In recent decades, the rapid growth of road transport in the European Region, while supporting economic development and integration, has harmed health and the environment through congestion, road traffic crashes, air and noise pollution, and contributing to sedentary lifestyles and emissions of greenhouse gases. The health and environmental consequences of transport affect most of the population, not just transport users.
Growing concern and commitment to strengthening the integration of environment and health issues into transport policies in European countries led to the establishment of a series of policy frameworks to help them pursue more sustainable and healthy transport. In 2002, these converged in the Transport, Health and Environment Pan-European Programme (THE PEP), jointly managed by the WHO Regional Office for Europe and the United Nations Economic Commission for Europe (UNECE).

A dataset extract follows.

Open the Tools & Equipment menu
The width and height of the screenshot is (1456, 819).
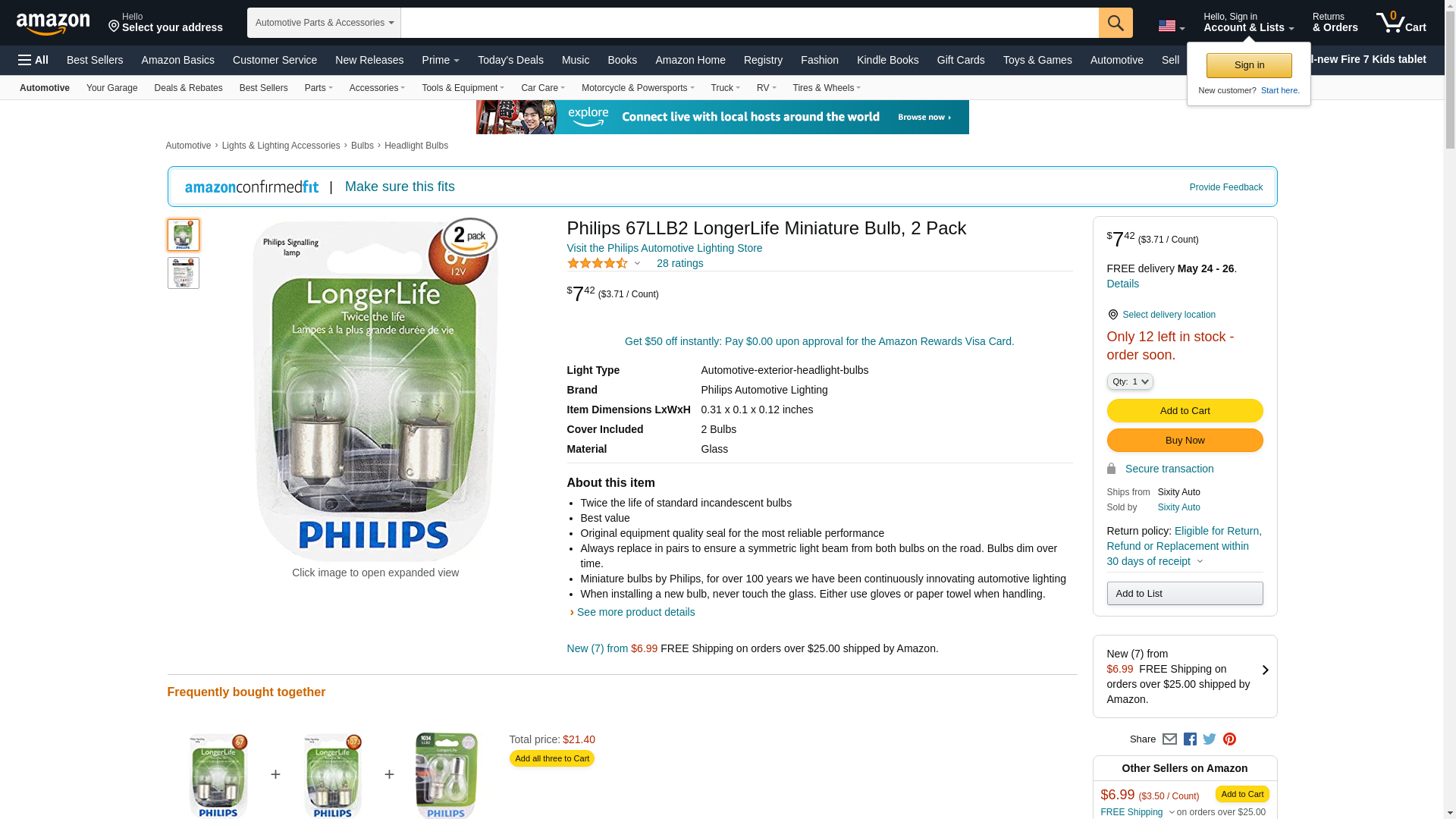point(463,88)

The global financial crisis is challenging governments committed to implementing international agreements to reduce greenhouse-gas emissions. At the High-level Meeting on Transport, Health and Environment in Amsterdam, the Netherlands, policy-makers from ministries of transport, health and the environment across Europe are examining how innovative transport policies can create employment and economic opportunities for a healthier society. Hosted by the Government of the Netherlands, the High-level Meeting is taking place on 22–23 January 2009 and was organized by the WHO Regional Office for Europe and the United Nations Economic Commission for Europe (UNECE).

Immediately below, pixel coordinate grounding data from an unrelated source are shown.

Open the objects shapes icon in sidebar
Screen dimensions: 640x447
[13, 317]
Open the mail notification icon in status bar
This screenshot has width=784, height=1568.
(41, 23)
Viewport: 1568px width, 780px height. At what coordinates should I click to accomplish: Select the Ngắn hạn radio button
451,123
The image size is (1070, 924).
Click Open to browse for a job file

Transport contributes up to 10% of gross domestic product (GDP) and provides jobs and access to leisure activities and livelihoods. Its negative effects, however, include pollution, congestion, landscape degradation and contributions to climate change, as well as morbidity and mortality; the costs of these effects, estimated at about 8% of GDP, threaten to offset the gains. Cardiovascular diseases and obesity from physical inactivity, respiratory diseases from air pollution and premature deaths and life-long disabilities from road traffic crashes represent the largest part of the external costs of transport.